This is the mail archive of the
libc-alpha@sourceware.org
mailing list for the glibc project.
Re: [PATCH 3/3] y2038: rusage: use __kernel_old_timeval for process times
- From: Arnd Bergmann <arnd at arndb dot de>
- To: "Eric W. Biederman" <ebiederm at xmission dot com>
- Cc: Paul Eggert <eggert at cs dot ucla dot edu>, John Stultz <john dot stultz at linaro dot org>, Thomas Gleixner <tglx at linutronix dot de>, y2038 Mailman List <y2038 at lists dot linaro dot org>, GNU C Library <libc-alpha at sourceware dot org>, Linux Kernel Mailing List <linux-kernel at vger dot kernel dot org>, linux-arch <linux-arch at vger dot kernel dot org>, Linux API <linux-api at vger dot kernel dot org>, Albert ARIBAUD <albert dot aribaud at 3adev dot fr>, Richard Henderson <rth at twiddle dot net>, Ivan Kokshaysky <ink at jurassic dot park dot msu dot ru>, Matt Turner <mattst88 at gmail dot com>, Al Viro <viro at zeniv dot linux dot org dot uk>, Ingo Molnar <mingo at kernel dot org>, Frederic Weisbecker <fweisbec at gmail dot com>, Deepa Dinamani <deepa dot kernel at gmail dot com>, Greg Kroah-Hartman <gregkh at linuxfoundation dot org>, Oleg Nesterov <oleg at redhat dot com>, Andrew Morton <akpm at linux-foundation dot org>, Kirill Tkhai <ktkhai at virtuozzo dot com>, linux-alpha at vger dot kernel dot org
- Date: Mon, 27 Nov 2017 21:41:54 +0100
- Subject: Re: [PATCH 3/3] y2038: rusage: use __kernel_old_timeval for process times
- Authentication-results: sourceware.org; auth=none
- References: <20171127170121.634826-1-arnd@arndb.de> <20171127170121.634826-3-arnd@arndb.de> <34369a6e-e0ce-fe7b-65e3-9c4a33e4789a@cs.ucla.edu> <87o9nnlfpq.fsf@xmission.com>
On Mon, Nov 27, 2017 at 7:49 PM, Eric W. Biederman
<ebiederm@xmission.com> wrote:
> Paul Eggert <eggert@cs.ucla.edu> writes:
>
>> On 11/27/2017 09:00 AM, Arnd Bergmann wrote:
>>> b) Extend the approach taken by the x32 ABI, and use the 64-bit
>>> native structure layout for rusage on all architectures with new
>>> system calls that is otherwise compatible. A possible problem here
>>> is that we end up with incompatible definitions of rusage between
>>> /usr/include/linux/resource.h and /usr/include/bits/resource.h
>>>
>>> c) Change the definition of struct rusage to be independent of
>>> time_t. This is the easiest change, as it does not involve new system
>>> call entry points, but it has the risk of introducing compile-time
>>> incompatibilities with user space sources that rely on the type
>>> of ru_utime and ru_stime.
>>>
>>> I'm picking approch c) for its simplicity, but I'd like to hear from
>>> others whether they would prefer a different approach.
>>
>> (c) would break programs like GNU Emacs, which copy ru_utime and ru_stime
>> members into struct timeval variables.

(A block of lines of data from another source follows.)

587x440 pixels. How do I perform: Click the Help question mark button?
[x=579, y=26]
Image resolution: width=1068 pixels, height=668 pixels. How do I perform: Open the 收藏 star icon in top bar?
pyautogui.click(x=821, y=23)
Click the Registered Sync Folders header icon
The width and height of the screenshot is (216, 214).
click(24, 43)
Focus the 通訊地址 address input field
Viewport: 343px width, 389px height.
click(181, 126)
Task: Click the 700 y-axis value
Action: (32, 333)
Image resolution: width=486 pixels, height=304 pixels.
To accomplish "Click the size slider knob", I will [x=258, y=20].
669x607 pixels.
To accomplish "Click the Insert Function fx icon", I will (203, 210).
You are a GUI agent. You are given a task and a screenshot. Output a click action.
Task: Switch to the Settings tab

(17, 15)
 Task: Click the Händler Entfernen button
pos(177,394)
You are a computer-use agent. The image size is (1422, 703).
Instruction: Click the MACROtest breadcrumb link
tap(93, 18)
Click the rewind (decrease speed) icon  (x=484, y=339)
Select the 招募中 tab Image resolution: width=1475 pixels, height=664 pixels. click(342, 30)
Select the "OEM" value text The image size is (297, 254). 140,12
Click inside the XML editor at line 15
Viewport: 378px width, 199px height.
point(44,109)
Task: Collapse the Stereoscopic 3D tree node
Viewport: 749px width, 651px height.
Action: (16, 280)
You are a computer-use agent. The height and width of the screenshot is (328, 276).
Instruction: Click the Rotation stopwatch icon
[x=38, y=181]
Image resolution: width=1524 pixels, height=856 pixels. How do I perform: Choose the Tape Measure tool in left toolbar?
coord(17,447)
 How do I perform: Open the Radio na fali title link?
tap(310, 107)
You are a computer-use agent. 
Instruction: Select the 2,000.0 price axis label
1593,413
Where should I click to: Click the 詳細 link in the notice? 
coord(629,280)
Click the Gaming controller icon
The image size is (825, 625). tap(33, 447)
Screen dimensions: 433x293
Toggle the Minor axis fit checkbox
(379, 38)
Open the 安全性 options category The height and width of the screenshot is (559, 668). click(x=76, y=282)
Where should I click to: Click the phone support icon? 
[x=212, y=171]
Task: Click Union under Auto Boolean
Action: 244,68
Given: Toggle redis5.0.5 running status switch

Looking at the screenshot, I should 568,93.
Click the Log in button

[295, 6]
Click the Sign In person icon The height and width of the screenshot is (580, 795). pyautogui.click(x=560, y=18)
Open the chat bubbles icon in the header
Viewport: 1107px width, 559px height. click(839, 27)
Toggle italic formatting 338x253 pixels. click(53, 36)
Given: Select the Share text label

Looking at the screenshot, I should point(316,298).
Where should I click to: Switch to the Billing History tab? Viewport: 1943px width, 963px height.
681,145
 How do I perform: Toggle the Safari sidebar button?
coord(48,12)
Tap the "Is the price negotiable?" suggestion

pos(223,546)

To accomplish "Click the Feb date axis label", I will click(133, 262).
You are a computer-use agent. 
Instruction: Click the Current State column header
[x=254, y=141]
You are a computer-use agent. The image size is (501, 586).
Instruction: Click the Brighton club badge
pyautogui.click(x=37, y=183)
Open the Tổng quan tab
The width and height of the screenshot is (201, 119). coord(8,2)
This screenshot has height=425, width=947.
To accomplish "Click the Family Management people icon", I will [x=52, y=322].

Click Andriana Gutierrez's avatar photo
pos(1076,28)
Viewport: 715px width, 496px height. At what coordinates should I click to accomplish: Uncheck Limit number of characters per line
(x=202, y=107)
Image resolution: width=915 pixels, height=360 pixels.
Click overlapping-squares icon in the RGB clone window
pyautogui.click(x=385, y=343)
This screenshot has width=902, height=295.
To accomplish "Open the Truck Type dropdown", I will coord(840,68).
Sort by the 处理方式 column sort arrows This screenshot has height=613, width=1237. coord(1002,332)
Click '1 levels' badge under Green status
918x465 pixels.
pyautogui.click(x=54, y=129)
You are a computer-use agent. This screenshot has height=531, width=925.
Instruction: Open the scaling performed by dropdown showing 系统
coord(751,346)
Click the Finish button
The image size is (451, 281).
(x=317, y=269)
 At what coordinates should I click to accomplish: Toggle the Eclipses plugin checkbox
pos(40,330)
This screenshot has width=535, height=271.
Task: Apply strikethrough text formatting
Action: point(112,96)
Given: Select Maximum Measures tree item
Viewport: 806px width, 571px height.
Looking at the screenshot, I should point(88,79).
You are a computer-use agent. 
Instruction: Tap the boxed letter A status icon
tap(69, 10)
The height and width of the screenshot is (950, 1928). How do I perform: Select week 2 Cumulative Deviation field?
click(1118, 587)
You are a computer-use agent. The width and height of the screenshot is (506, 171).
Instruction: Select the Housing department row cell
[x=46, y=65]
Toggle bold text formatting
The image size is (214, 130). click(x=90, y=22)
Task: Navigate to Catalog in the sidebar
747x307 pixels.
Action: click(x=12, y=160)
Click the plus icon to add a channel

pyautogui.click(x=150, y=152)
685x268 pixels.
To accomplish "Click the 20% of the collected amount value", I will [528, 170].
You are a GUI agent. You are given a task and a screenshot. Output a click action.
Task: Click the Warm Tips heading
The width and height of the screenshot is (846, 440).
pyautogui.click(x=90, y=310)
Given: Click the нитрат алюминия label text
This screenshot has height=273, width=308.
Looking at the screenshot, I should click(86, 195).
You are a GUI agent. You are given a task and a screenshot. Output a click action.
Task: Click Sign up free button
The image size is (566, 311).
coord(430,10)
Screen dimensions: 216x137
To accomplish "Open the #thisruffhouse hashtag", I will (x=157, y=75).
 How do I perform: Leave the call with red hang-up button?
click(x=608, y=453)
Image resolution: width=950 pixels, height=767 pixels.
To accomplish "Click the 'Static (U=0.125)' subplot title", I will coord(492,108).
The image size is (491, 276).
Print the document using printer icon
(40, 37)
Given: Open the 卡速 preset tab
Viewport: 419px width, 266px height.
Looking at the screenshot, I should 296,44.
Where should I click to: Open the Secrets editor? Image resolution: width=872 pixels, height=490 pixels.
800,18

Right. I think I originally had the workaround to have glibc convert
between its own structure and the kernel structure in mind, but then
ended up not including that in the text above. I was going back and
forth on whether it would be needed or not.
>> All in all, (b) sounds like it would be better for programs using glibc, as it's
>> more compatible with what POSIX apps expect. Though I'm not sure what problems
>> are meant by "possible ... incompatible definitions"; perhaps you could
>> elaborate.
I meant that you might have an application that includes
linux/resource.h instead of sys/resource.h but calls the glibc
function, or one that includes sys/resource.h and invokes the
system call directly.
> getrusage is posix and I believe the use of struct timeval is posix as
> well.
>
> So getrusage(3) the libc definition and that defintion must struct
> timeval or the implementation will be non-conforming and it won't be
> just emacs we need to worry about.
>
> The practical question is what do we provide to userspace so that it can
> implement a conforming getrusage?
>
> A 32bit time_t based struct timeval is good for durations up to 136 years
> or so. Which strongly suggests the range is large enough, except for
> some crazy massively multi-threaded application. And anything off the
> charts cpu hungry at this point I expect will be 64bit.
>
> It is possible to get a 128 way system with one thread on each core and
> consume 100% of the core for a bit over a year to max out getrusage. So
> I do think in the long run we care about increasing the size of time_t
> here. Last I checked applications doing things like that were 64bit in
> the year 2000.
Agreed, this was also a calculation I did.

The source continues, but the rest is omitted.